The company will fly him around three miles away from the coordinates he determined because the jungle is said to be too dense, so, once landed, Wilson, accompanied by an experienced guide, will embark on his mission.
“If someone comes along, I’ll take anyone there. You’d have to walk from around three miles. We can drop him off or land anywhere, but he’s really got to sit down and plan the whole thing. It’s not as simple as dropping off and just heading into the jungle, it’s pretty thick in there. […] The risk is going in and getting lost if you’ve got jungle and tall trees. But you can get people to help you, hunters or working in that area,” the head of Helicopters Cambodia told the Daily Star.
Wilson, who is expected to leave for Cambodia in October, said that the company specialized in “going into really dense terrain.”
“There was a section called ‘special purposes’, so I said if I was to turn up, give you some coordinates, is it possible you could take me there? He said I know who you are, and absolutely you can take me there and gave me the price, which was like $4,000. The helicopter company said if we take you, we’ll get you right in there.”
However, private investigator Andre Milne told the Daily Star that their mission was “useless” due to the fact that they didn’t make the trek by foot.
“Flying ‘over’ a deep jungle growth forest to look for an aircraft that has been on the ground for over four years is virtually useless because of the thick vegetation that will have grown all around and over the aircraft making it impossible to see from the air. I know this from firsthand experience of having investigated aircraft and helicopter crash sites in tropical growth forest regions in the past. Google must confirm the authenticity of the image and the coordinates immediately, provided the image is deemed as authentic,” Milne was cited as saying.
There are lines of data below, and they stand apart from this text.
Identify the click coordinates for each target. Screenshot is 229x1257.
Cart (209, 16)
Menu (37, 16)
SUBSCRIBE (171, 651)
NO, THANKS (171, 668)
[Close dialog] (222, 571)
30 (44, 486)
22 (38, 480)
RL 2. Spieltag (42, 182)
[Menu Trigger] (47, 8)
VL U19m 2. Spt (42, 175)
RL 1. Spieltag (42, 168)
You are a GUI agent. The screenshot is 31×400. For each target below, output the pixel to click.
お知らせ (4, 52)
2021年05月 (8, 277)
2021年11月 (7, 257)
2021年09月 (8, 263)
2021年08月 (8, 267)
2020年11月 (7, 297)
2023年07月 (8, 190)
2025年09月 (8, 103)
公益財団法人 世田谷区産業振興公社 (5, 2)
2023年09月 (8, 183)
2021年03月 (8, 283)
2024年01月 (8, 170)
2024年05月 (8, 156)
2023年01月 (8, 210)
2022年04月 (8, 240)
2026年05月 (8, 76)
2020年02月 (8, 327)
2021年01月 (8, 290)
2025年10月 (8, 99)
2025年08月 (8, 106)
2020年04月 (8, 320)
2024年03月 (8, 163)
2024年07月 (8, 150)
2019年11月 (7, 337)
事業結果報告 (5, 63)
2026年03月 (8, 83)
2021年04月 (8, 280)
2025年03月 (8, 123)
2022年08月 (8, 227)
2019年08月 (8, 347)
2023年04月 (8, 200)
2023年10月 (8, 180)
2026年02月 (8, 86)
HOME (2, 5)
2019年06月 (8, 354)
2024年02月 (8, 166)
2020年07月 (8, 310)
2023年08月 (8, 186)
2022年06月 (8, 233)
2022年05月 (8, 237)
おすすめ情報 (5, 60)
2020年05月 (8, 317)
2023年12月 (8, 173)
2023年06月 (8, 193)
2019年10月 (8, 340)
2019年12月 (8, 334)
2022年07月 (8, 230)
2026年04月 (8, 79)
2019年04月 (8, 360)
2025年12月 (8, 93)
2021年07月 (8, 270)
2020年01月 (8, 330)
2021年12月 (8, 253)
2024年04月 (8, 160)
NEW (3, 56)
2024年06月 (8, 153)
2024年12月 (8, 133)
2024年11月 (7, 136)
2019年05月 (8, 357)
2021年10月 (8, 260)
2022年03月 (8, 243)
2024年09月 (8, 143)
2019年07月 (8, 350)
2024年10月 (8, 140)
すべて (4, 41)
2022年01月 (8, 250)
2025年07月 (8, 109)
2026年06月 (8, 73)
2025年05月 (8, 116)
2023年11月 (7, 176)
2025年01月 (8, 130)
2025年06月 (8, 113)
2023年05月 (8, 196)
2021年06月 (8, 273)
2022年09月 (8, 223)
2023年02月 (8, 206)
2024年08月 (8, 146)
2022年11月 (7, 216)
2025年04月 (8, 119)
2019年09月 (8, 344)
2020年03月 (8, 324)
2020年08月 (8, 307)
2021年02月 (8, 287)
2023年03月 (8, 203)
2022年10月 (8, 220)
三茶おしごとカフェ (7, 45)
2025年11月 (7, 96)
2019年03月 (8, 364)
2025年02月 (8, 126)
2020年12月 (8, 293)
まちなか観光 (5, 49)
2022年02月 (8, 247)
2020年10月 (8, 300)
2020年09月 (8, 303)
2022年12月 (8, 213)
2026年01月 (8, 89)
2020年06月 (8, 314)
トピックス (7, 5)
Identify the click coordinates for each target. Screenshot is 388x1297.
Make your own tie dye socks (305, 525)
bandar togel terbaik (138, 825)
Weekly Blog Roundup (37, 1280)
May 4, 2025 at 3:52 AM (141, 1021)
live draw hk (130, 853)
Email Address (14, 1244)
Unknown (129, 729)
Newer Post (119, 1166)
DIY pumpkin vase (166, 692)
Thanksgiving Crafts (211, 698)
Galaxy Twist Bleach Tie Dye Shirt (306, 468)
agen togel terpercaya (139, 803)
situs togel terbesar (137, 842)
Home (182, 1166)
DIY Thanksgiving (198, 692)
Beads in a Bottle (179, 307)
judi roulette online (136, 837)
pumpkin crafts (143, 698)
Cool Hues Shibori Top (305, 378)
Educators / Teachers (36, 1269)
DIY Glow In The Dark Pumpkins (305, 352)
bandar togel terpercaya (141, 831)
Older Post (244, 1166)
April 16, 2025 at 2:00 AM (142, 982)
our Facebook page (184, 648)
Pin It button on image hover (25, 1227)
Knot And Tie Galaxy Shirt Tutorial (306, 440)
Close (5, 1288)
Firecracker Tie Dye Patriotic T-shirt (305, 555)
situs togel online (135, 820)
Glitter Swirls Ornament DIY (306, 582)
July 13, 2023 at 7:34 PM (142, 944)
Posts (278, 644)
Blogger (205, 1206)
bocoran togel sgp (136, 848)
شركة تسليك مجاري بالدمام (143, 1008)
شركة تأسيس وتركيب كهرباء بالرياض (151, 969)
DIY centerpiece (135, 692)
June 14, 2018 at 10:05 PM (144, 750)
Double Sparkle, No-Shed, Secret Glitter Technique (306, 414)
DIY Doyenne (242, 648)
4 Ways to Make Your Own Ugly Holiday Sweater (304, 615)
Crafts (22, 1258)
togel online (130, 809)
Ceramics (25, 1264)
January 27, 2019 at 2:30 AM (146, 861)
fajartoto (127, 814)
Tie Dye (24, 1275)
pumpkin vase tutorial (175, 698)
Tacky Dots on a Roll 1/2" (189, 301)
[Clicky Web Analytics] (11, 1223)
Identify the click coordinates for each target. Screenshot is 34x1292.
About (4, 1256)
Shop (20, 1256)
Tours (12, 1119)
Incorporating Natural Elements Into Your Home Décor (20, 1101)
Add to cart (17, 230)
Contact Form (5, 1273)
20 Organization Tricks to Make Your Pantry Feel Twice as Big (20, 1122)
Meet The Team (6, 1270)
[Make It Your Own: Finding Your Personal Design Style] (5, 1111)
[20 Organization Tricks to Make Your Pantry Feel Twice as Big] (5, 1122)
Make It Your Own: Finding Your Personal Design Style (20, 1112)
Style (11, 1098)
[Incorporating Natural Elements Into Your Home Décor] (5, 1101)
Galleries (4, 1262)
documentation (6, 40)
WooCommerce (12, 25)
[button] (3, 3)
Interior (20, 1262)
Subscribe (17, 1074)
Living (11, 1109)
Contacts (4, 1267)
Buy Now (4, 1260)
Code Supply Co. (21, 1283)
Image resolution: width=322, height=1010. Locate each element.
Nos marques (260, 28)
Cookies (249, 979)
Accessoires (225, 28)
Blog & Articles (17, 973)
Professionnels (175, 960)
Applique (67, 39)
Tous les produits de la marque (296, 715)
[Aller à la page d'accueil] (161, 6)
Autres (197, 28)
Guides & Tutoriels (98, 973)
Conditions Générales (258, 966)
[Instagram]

After finding the alleged crash site using satellite images on Google Earth, Wilson discovered that the purported plane was 70 meters as opposed to 63.7 meters that the Malaysia Airlines jet should be. He, however, believes that this may be due to the destruction of the aircraft’s tail section.
Shortly after take-off from Kuala Lumpur, the Beijing-bound Malaysia Airlines Flight MH370 with 239 passengers and crew on board disappeared from radar screens on March 8, 2014. So far, only a few pieces of debris believed to be parts of the missing aircraft have been found at different locations, including Mozambique, South Africa and the French island of Reunion in the Indian Ocean.